2.2.    De stichting heeft verzocht de stations als beschermd monument aan te wijzen. Zowel de Raad als de gemeenteraad van Apeldoorn (hierna: de gemeenteraad) hebben ter zake positief geadviseerd. De rechtbank is bij de aangevallen uitspraak ervan uitgegaan dat het besluit tot afwijzing van het verzoek tot stand is gekomen na advisering van de Rijksdienst voor de Monumentenzorg (hierna: de Rijksdienst). Vervolgens heeft de rechtbank overwogen dat, gelet op de positieve adviezen van de gemeenteraad en de Raad, de betekenis die hieraan volgens de Monumentenwet moet worden gehecht, en de omstandigheid dat aan het advies van de Rijksdienst niet eenzelfde betekenis toekomt, nu het vragen daarvan niet bij de wet is voorgeschreven, de Staatssecretaris de bestreden beslissing op bezwaar waarbij de weigering om de stations als beschermd monument aan te wijzen is gehandhaafd, onvoldoende daadkrachtig heeft gemotiveerd en tevens te lichtvaardig is afgeweken van het advies van de commissie voor de bezwaarschriften van het Ministerie van Onderwijs, Cultuur en Wetenschap om het bezwaar van de Stichting gegrond te verklaren.
2.3.    De Minister betoogt ten eerste dat, samengevat weergegeven, de rechtbank, door te overwegen dat, nu de Rijksdienst in dit geval niet op grond van de Monumentenwet om advies hoefde te worden gevraagd, aan diens advies niet de betekenis toekomt die aan de adviezen van de gemeenteraad en de Raad dient te worden toegekend, heeft miskend dat de Rijksdienst geen (interne) adviesinstantie is, maar deel uitmaakt van het Ministerie, in deze optreedt namens de Minister en als zodanig bij besluit van 8 februari 2005 het standpunt van de Minister, destijds de Staatssecretaris, heeft verwoord.

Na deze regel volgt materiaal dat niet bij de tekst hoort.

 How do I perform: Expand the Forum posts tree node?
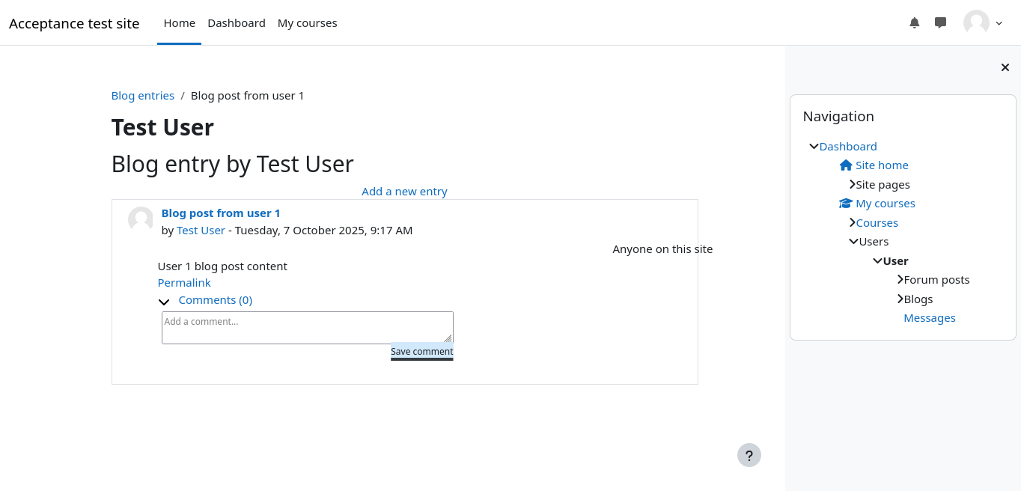click(900, 280)
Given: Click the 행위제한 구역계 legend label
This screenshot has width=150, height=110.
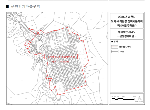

2.3.1.    De Rijksdienst voert, blijkens het Organisatie- en mandaatbesluit OCW 2004, voor zover thans van belang, namens de Minister de Monumentenwet uit. Voorts blijkt uit het besluit van 8 februari 2005 dat de Rijksdienst dit besluit namens de Staatssecretaris heeft genomen. Uit het vorenstaande volgt dat de Rijksdienst aldus geen advies heeft uitgebracht, maar het standpunt van de Staatssecretaris heeft verwoord. De rechtbank heeft dit miskend.
Het betoog slaagt.
2.4.    Voorts betoogt de Minister dat de rechtbank, door te overwegen dat hij niet kan worden gevolgd in zijn standpunt dat aan het advies van de gemeenteraad slechts een beperkte betekenis toekomt, heeft miskend dat hij inzake de aanwijzing van een rijksmonument een discretionaire bevoegdheid heeft.
2.4.1.    Zoals de Afdeling eerder heeft overwogen (uitspraak van 13 april 2005 in zaak no.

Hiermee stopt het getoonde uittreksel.